==== Record extracts

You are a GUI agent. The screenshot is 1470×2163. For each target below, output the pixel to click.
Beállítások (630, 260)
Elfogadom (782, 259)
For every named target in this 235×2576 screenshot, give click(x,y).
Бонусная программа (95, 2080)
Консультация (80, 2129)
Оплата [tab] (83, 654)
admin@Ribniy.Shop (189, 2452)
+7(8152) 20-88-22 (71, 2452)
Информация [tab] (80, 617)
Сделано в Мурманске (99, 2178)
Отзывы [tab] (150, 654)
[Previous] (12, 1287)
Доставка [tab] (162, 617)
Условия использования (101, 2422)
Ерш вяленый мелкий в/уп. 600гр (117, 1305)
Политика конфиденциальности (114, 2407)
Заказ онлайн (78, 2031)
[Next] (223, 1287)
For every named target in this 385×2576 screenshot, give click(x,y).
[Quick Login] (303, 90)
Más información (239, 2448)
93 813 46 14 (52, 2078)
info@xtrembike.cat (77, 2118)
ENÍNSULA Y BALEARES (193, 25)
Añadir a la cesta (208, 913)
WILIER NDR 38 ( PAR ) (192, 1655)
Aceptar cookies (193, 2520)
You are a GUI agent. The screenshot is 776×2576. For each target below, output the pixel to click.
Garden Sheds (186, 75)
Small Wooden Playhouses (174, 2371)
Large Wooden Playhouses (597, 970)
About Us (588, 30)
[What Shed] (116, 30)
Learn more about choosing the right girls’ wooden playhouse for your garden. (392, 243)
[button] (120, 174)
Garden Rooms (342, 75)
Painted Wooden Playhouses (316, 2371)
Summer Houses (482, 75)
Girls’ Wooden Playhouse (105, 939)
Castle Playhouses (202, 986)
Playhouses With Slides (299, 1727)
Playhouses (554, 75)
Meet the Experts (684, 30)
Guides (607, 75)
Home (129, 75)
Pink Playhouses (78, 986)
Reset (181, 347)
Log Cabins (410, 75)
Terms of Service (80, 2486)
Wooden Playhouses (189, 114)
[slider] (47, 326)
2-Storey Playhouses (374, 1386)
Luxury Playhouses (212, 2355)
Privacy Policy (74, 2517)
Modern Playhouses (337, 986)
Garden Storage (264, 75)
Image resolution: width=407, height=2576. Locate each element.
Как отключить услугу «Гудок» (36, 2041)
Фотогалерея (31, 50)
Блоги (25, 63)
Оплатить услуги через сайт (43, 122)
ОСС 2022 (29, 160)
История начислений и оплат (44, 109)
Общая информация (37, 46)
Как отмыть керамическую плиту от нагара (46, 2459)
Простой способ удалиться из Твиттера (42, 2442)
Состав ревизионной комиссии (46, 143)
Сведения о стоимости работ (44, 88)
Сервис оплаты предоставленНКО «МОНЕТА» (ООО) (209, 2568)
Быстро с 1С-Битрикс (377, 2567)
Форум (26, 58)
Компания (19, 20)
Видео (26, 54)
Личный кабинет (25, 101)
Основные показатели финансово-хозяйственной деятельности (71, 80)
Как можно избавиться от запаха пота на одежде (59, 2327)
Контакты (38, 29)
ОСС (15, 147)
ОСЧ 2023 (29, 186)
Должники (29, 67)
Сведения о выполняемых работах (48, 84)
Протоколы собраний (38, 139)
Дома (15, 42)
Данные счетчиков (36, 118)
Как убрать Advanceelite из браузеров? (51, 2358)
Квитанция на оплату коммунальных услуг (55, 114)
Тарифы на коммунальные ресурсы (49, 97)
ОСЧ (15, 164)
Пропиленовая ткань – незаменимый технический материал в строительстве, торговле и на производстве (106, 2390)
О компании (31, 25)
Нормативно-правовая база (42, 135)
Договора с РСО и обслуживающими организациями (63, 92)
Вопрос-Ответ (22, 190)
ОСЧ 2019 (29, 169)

========

*Problem requirements:* Out of the material above, select every line that holds the string "named".

*Answer box:*
For every named target in this 235×2576 screenshot, give click(x,y).
For every named target in this 385×2576 screenshot, give click(x,y).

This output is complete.